Nuclear plants provide around 15% of Britain’s electricity but all but one are scheduled to close by 2030.

Johnson is excited about nuclear, the aide said of the British leader who also wants to find ways to tackle spiralling prices, which threaten to hurt the very people who handed him a large majority at a 2019 election.

Referring to the “intense levels of frustration that we can’t build enough nuclear capacity in this country and we can’t do it fast enough”, Johnson was quoted by the aide as saying he wanted to see Britain getting at least 25% of its energy from nuclear.

According to the aide who was present at the meeting, Johnson told industry heads and financiers that there had been a “chronic absence” of leadership by successive British governments on nuclear energy and that the country was “being left for dead” by other nations, such as France, on the issue.

The target will be tricky to reach, however, due to the huge cost of large-scale nuclear projects which make it difficult to secure investment, with the Hinkley C project expected to cost 22-23 billion pounds.

Lead project developer EDF has said it could make a subsequent plant known as Sizewell C for around 20% below that price, but it has yet to sign off on the final decision.

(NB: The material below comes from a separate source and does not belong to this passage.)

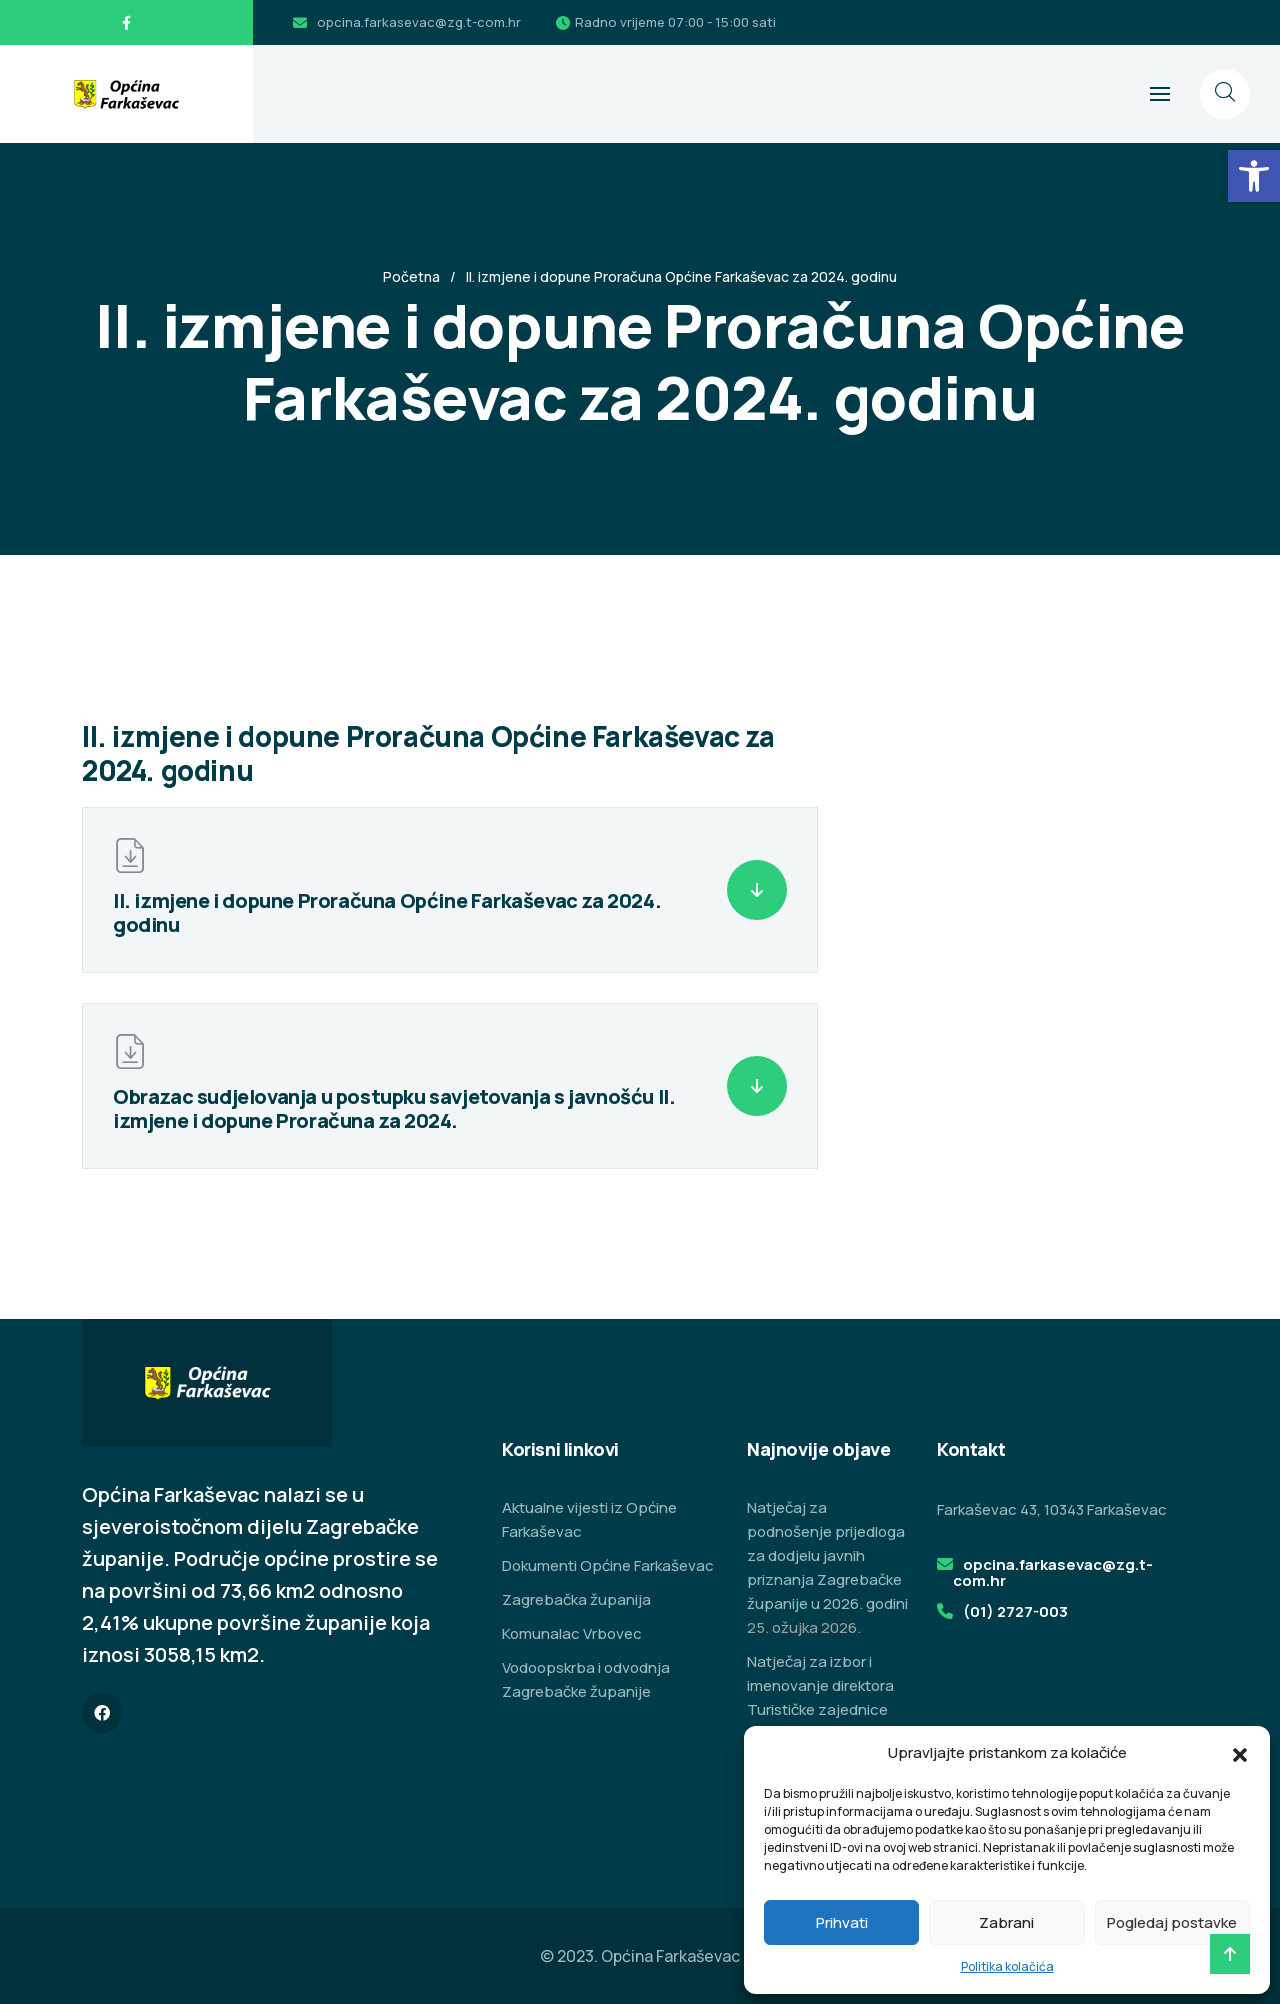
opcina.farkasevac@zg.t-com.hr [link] (419, 22)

The aide said Johnson was “very bullish”, and responded to calls from industry heads and financiers to cut bureaucracy and allow them to move at “COVID speed”, a reference to how quickly Britain started vaccinations against COVID-19 in Britain.

He wanted to pursue a “really aggressive timetable” and pointed to upcoming reforms to Solvency II rules, which would make it easier for pension funds and life insurance companies to invest in higher-return but riskier assets such as infrastructure, rather than ultra-safe government bonds.

He told them he had a vision “not quite everyone having their own SMRs in their gardens, but close to it”, the aide said, referring to small modular nuclear reactors (SMR) which can be made in factories.

Johnson will also talk to bosses in the off-shore wind sector in the coming days.